Last week’s blog was about acoustic tractor beams and even though only a measly 9 watts was required, it did use a 40,000 Hz signal at very high sound levels.
A stimulus such as 40,000 Hz (40 kHz) is considered an ultrasonic sound because it exceeds the hearing threshold of normal hearing young people. Unfortunately I can only hear up to 15,500 Hz but I am still quite young… age 61 is the new 31! So I guess for me, an ultrasonic sound is anything above 16,000 Hz.
Ultrasound emitters can be found in many shopping malls and at convenience stores. A device called a Mosquito is a small box that emits a high pitched sound at about 18,000 Hz. I can’t hear it when I go in to buy potato chips (I mean bread and carrots), but the 15 year old teenager hanging around outside the door is quite uncomfortable. Presumably a 61 year old is more welcome at a convenience store than a 15 year old. Whether this is fair or not, it is used commonly.
What, if any, are the effects on the human body of ultrasonic sound? Can high sound level ultrasound affect our hearing? What about the effect on our body tissues?
The most common use of ultrasound in today’s world is for medical imaging. When it comes to ultrasound and imaging, I always think of the old question- what is the circumference of the British Isles? While these two subject areas may appear to be quite unrelated, as we will see, they are intimately connected.
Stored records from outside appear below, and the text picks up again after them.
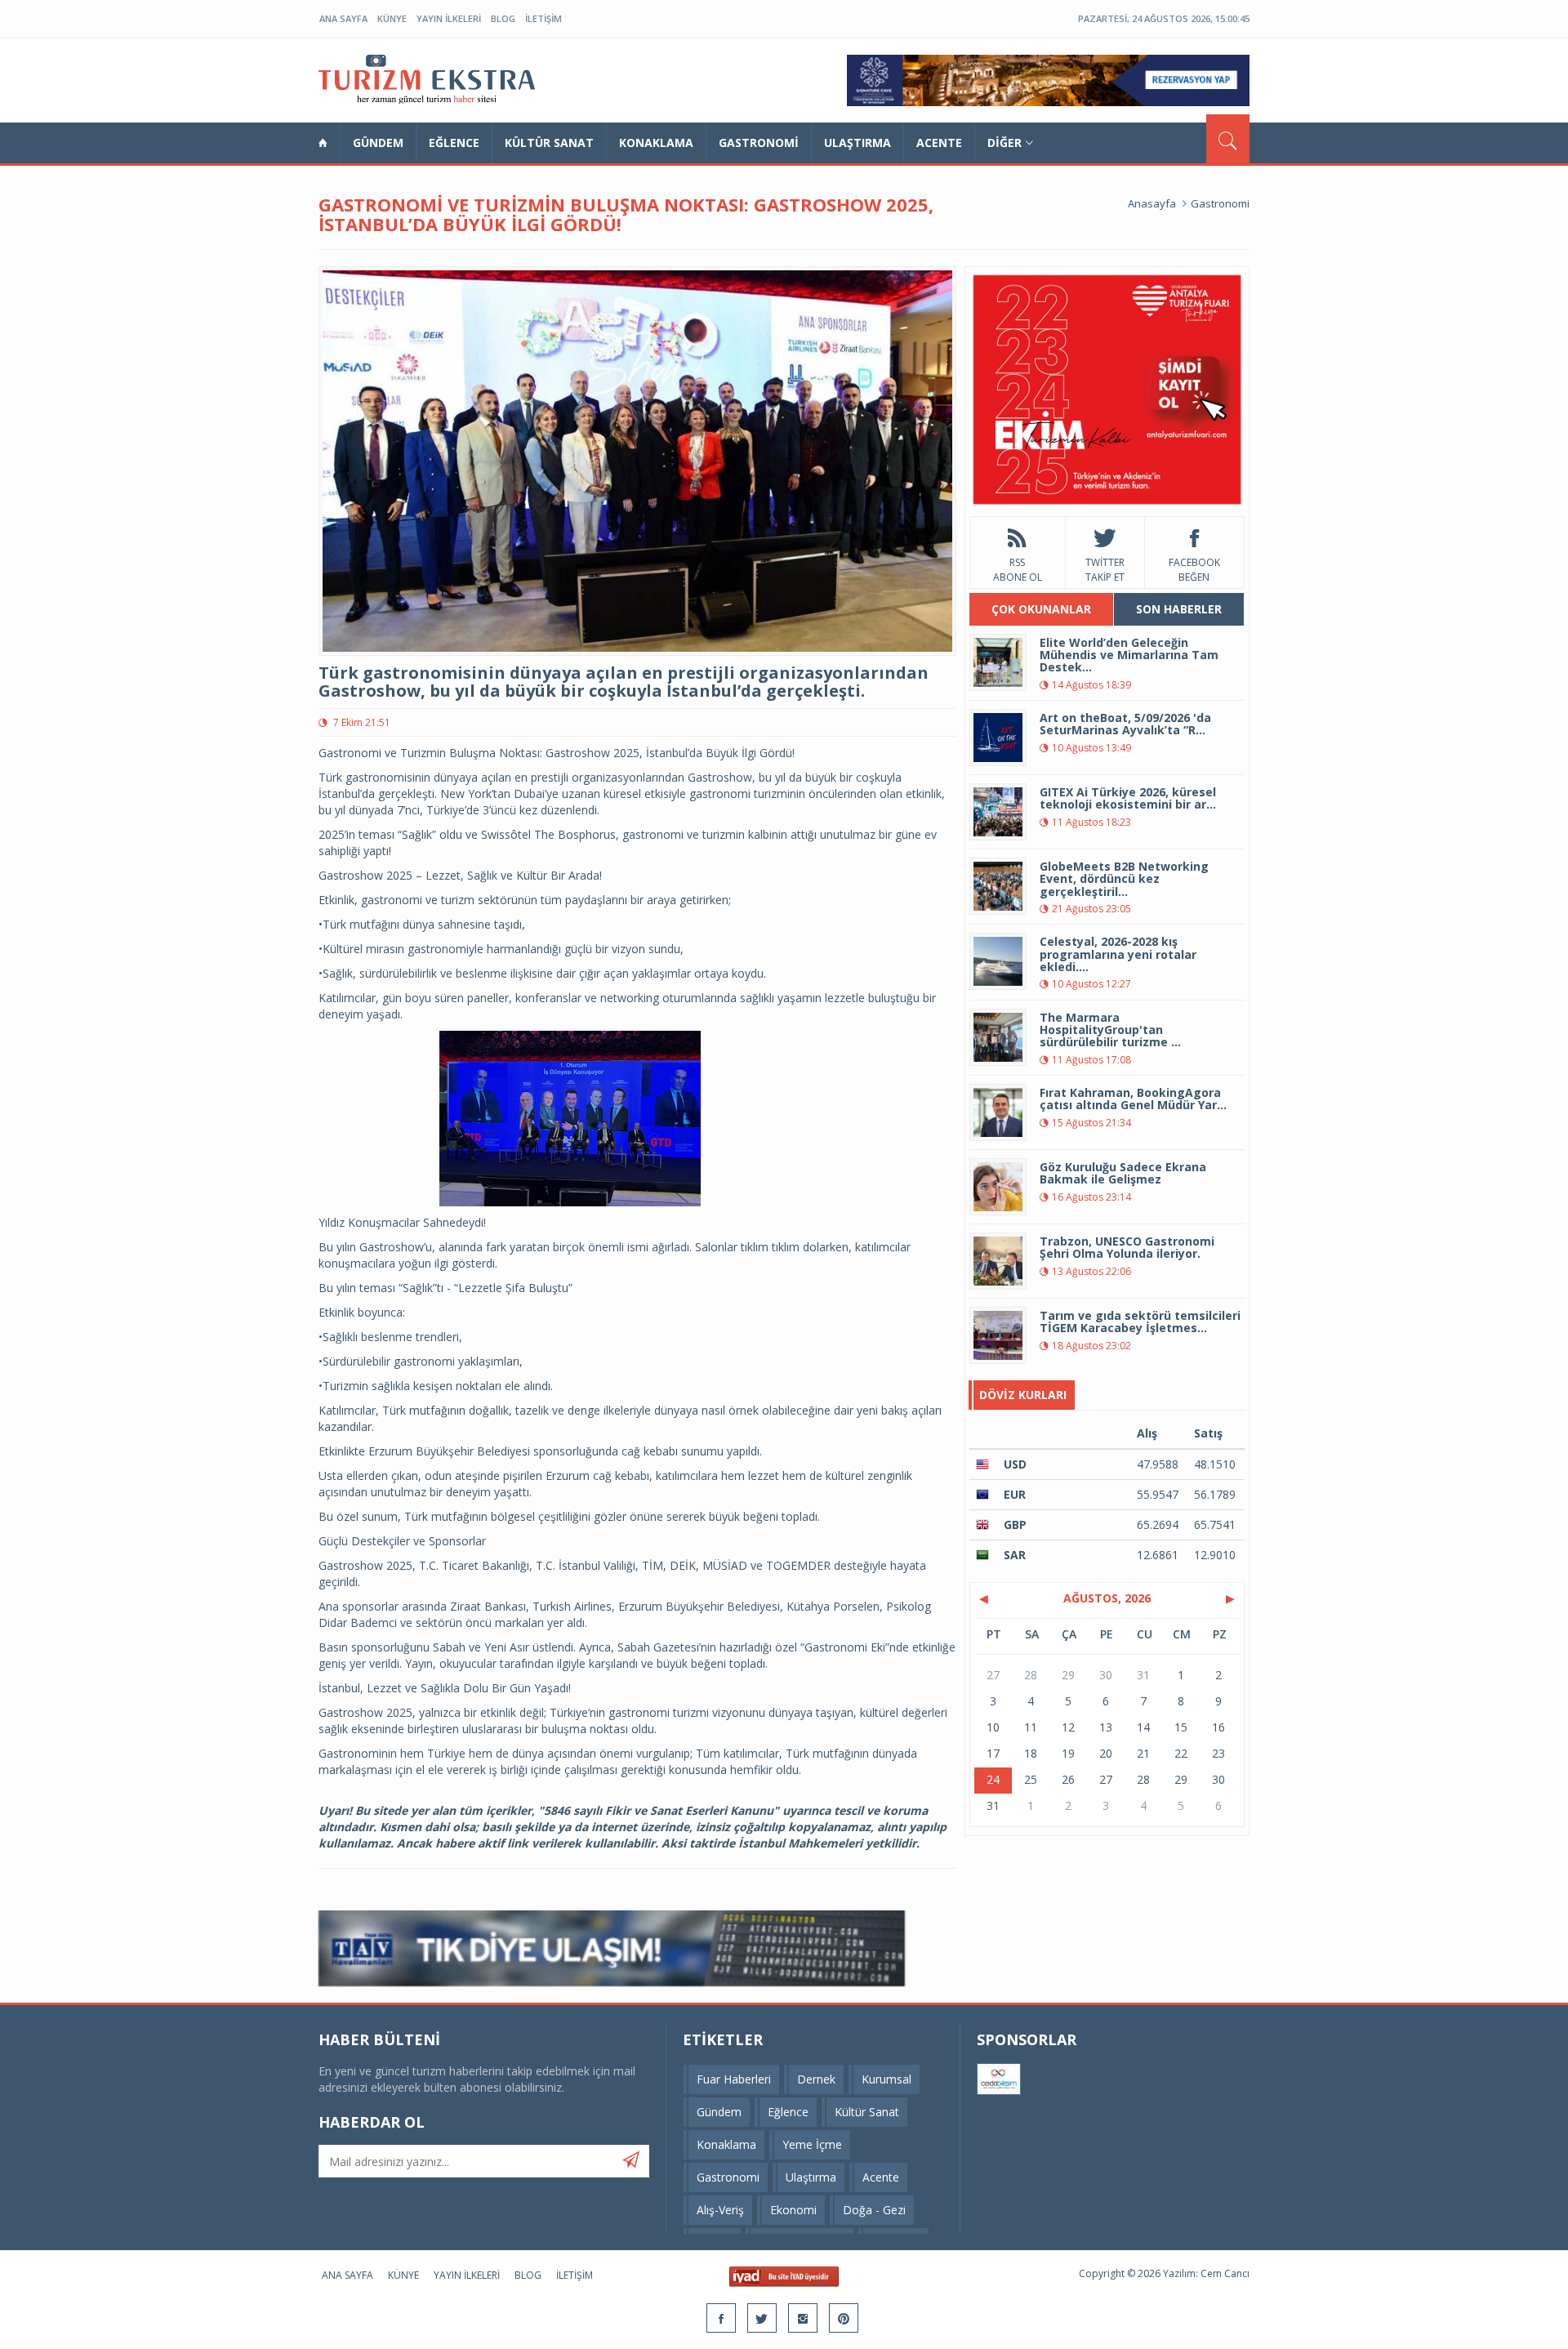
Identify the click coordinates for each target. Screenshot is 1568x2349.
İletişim (543, 18)
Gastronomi (759, 142)
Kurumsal (886, 2079)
If one were to measure the circumference of the British Isles with a yard stick (or a meter stick in Canada) one would start early in the morning on a sunny day in April at Dover on the south coast, and perhaps by the end of the summer, you, and your friends would have a figure, in yards. Next summer you do it again, only this time use a foot ruler instead of a yard stick. After working all summer and perhaps well into the fall, you would have another figure- a figure that is much greater. With the foot ruler you were able to get into all of the nooks and crannies up and down the coast and measure those with greater precision than with the yard stick.
If you were to continue that with one inch longer ruler, the circumference would be even greater- the smaller the measuring stick, the more accurate and greater the measured circumference would be.
The same is true of ultrasound or using any sound (or light) to measure something. Low frequency sound has a long wavelength and it simply does not see obstructions that are much smaller than ½ of their total wavelength. Higher frequencies acoustically “see” these obstructions that were previously missed; and even higher frequencies “see” even more. When it comes to pathologies or objects that are on the millimeter or even micrometer scale, the frequency needs to be very, very high; perhaps on the order of MHz or GHz.
Acoustically anything over 20,000 Hz can be considered ultrasound, but in medical imaging, the probe frequency needs to be at least 2 MHz, and for very fine resolution can be on the order of 2-3 GHz.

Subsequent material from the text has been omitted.